▶ Exercise description
Extract each line of the data that contains the word "flag".

▶ Information provided

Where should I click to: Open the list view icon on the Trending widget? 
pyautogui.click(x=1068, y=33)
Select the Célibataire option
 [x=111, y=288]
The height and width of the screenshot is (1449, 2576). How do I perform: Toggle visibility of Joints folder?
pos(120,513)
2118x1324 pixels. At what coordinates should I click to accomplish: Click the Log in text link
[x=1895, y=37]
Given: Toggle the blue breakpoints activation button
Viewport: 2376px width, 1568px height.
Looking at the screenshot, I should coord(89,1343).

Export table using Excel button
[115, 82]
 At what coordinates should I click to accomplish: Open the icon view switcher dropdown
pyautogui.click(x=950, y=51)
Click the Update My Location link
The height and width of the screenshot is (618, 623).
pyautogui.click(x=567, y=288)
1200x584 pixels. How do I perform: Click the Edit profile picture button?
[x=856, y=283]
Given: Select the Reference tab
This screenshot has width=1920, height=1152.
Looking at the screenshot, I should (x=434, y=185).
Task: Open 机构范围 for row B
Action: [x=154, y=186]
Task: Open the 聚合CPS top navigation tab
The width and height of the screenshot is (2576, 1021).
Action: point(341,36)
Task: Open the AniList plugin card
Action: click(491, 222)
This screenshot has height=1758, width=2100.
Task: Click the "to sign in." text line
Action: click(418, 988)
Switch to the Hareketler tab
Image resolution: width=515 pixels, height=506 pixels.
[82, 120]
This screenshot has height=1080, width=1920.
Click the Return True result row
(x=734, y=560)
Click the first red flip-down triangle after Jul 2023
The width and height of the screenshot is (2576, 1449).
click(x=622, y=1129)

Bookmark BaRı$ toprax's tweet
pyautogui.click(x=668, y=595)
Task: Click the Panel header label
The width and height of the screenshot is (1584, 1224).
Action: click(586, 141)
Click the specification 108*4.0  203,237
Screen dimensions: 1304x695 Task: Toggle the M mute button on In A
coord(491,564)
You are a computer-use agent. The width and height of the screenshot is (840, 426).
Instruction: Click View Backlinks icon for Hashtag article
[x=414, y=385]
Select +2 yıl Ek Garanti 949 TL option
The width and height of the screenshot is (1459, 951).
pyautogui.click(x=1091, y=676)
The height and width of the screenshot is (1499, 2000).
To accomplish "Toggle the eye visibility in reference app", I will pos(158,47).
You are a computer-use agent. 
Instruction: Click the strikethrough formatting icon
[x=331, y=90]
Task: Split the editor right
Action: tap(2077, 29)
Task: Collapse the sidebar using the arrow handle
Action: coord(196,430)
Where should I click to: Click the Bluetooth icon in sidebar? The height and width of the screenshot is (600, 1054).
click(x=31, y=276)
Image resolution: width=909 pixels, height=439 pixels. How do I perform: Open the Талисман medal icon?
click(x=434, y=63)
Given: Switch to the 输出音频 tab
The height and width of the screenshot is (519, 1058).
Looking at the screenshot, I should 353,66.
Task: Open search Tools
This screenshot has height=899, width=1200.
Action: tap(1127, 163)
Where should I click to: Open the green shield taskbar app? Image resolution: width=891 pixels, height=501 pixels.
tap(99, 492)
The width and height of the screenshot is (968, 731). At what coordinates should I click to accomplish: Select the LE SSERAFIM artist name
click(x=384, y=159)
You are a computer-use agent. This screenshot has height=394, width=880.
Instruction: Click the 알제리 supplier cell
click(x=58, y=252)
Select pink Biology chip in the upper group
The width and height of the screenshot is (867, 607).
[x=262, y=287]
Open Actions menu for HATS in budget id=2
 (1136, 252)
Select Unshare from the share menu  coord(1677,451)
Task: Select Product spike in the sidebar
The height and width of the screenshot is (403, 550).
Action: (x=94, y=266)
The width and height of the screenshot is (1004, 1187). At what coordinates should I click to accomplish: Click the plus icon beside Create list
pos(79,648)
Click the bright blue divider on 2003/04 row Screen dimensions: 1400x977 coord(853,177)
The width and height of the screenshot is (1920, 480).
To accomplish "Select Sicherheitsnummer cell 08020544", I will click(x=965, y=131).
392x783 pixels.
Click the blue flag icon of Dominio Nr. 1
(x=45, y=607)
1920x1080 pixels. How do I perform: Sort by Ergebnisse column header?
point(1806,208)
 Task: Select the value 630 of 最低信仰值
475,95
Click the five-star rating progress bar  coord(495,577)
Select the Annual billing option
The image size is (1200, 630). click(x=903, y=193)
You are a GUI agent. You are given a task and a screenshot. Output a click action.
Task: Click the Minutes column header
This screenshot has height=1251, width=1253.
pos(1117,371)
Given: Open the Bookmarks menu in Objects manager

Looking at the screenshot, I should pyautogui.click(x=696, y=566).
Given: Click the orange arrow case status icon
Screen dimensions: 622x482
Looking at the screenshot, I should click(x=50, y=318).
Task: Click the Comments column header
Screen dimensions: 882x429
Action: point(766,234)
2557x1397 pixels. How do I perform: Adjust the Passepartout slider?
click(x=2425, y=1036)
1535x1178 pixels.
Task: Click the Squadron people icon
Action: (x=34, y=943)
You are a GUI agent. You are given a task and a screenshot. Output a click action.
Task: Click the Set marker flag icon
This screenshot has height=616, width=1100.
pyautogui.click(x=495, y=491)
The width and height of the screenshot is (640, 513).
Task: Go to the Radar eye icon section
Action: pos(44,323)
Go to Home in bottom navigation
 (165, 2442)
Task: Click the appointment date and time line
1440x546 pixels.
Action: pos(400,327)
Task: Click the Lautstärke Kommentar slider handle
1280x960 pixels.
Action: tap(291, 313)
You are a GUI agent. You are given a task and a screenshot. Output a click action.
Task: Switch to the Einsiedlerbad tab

▶ Written answer
Click the blue flag icon of Dominio Nr. 1
Task: Click the Set marker flag icon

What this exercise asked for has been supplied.